Activities -
#1 In the heat exchanger text, rewrite the paragraph beginning "For decades, gas furnaces" as one shorter sentence that keeps its main facts.
#2 According to the heat exchanger text, where is an air conditioner's compressor usually located?
#3 Continue the heat exchanger text, picking up after its final step about burners sending combustion gases into the heat exchanger.
[[ Study text open ]]
To better understand how a heat exchanger works, let’s take a look at the role the device plays in two of the most common types of HVAC equipment: an air conditioner and a gas furnace.
How an Air Conditioner Uses a Heat Exchanger
Air conditioners remove heat from indoor spaces and transfer it outdoors. One of the major chemicals it relies on for this process is refrigerant.
Refrigerant carries, absorbs and releases heat as it changes from a gas to a liquid and back again during the refrigeration process.  Here are the different steps:
- In the air conditioner, the refrigerant channels through the various components, moving heat as it goes.
- The refrigerant starts out as a low-pressure liquid in the evaporator coils.
- A fan blows the warm air in an indoor space across the coils, and the refrigerant changes into a vapor as it absorbs the heat from the air and, in turn, cools the room.
- A low-pressure warm gas now, the refrigerant travels into the compressor—usually located outdoors—where it converts into a high-pressure, hot gas.
- The refrigerant moves into the condenser, also typically outside.
- As air flows over the condenser, it carries away heat from the refrigerant with it, causing the refrigerant to change again into a high-pressure, cool liquid.
- The refrigerant will cool off even more in the expansion valve before returning to the evaporator to absorb more heat to carry out of the building.
While the entire air conditioning unit could be considered the heat exchanger between the indoor and outdoor spaces, the condenser is the part responsible for heat transfer in the air conditioner.  
How a Gas Furnace Uses a Heat Exchanger
For decades, gas furnaces have been one of the most popular appliances for heating homes during the cold winter months.  These units employ heat exchangers to raise the temperature of air before dispersing it throughout a building via ducts and registers.
In a gas furnace, the heat exchanger is an airtight vessel with a hole at the bottom and one at the top, which is called the flue. Here are the steps the heat exchanger takes within the gas furnace:
- Burners generate combustion gases and send them through the first opening into the heat exchanger.
[[ Study text closed ]]
[[ The data open ]]
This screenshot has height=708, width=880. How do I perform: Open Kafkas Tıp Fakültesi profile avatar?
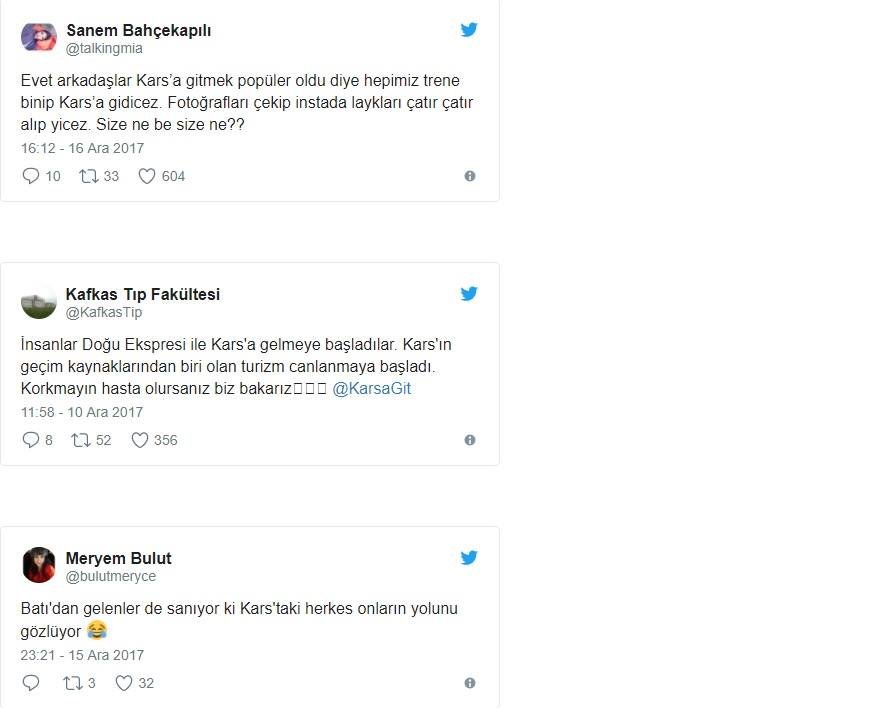(x=39, y=301)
[[ The data closed ]]
Answers per task -
#1 Long popular for winter home heating, gas furnaces use heat exchangers to warm air and then distribute it through a building via ducts and registers.

#2 Usually outdoors.

#3
- At the same time, a blower channels indoor air over the exterior of the heat exchanger.
- The heat exchanger uses the combustion gases to warm the air, which is then distributed around the home.
- Exhaust gases from the combustion process are released through the flue to the outside of the home. 
The heat exchanger in a gas furnace plays two roles: exchanging heat from the combustion process to the air blown over it and keeping toxic combustion gases separate from the heated air. 
Heat Exchangers Keep Us Comfortable
Less energy needed to cool or heat a building means a more energy-efficient HVAC system. Heat exchangers do the heavy lifting for you. 
Get the full scope on what those heating and cooling systems really do with our heating and cooling systems infographic.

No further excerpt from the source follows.